Из этого следует вывод, что Курт Кузенберг был прав и «годы лишений» и в самом деле стали школой нравственности. Уроки этой суровой эпохи были основательными и неумолимыми. Ее методом была релятивизация, конечной целью – формирование скепсиса. Множеству проныр, хапуг и дельцов было непросто приноровиться к неоднозначности ценностей. Чего стоила одна только колеблющаяся конъюнктура рыцарских крестов! Как многие скрежетали зубами от злости, когда им пришлось прятать или уничтожать свои нацистские награды и знаки отличия с приходом оккупационных войск! Прятать их, конечно, было необходимо, но не уничтожать! Ведь то, что в мае 1945 года могло обернуться репрессиями со стороны разъяренных оккупантов, в ноябре уже стало ценным товаром: за нацистские сувениры всех видов победители выкладывали целые блоки сигарет. Момент, когда бюст Гитлера был приобретен чернокожим солдатом за три плитки шоколада (щедрая плата по тем временам!), стал для многих немцев важнейшим этапом денацификации, более эффективной мерой, чем любая речь или проповедь.
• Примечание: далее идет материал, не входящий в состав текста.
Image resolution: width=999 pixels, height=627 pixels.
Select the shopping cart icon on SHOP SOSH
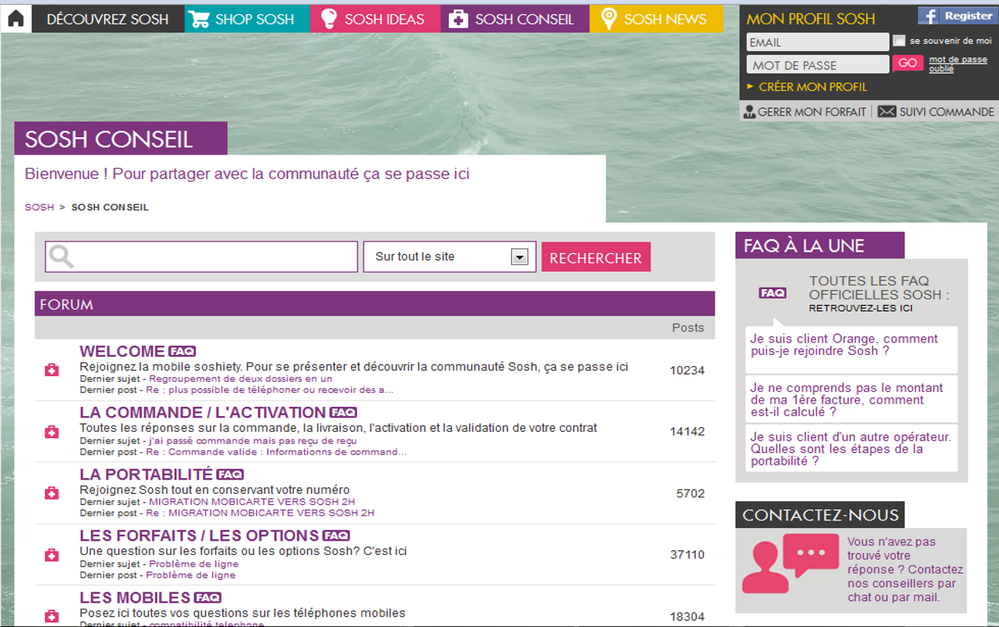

Школой жизни стали и цифры на продуктовых карточках. Количество указанных на них продуктов было относительным – как и все в жизни: пятьдесят граммов были пятьюдесятью граммами лишь при наличии соответствующего продукта в лавке. Не говоря уже об относительности цены, считавшейся на черном рынке «справедливой». «Люди постепенно привыкают к тому, что для одних мелкие деньги – это банкнота достоинством в тысячу марок, а для других – монета достоинством в пять пфеннигов», – писала в своем дневнике Рут Андреас-Фридрих в январе 1946 года.[209]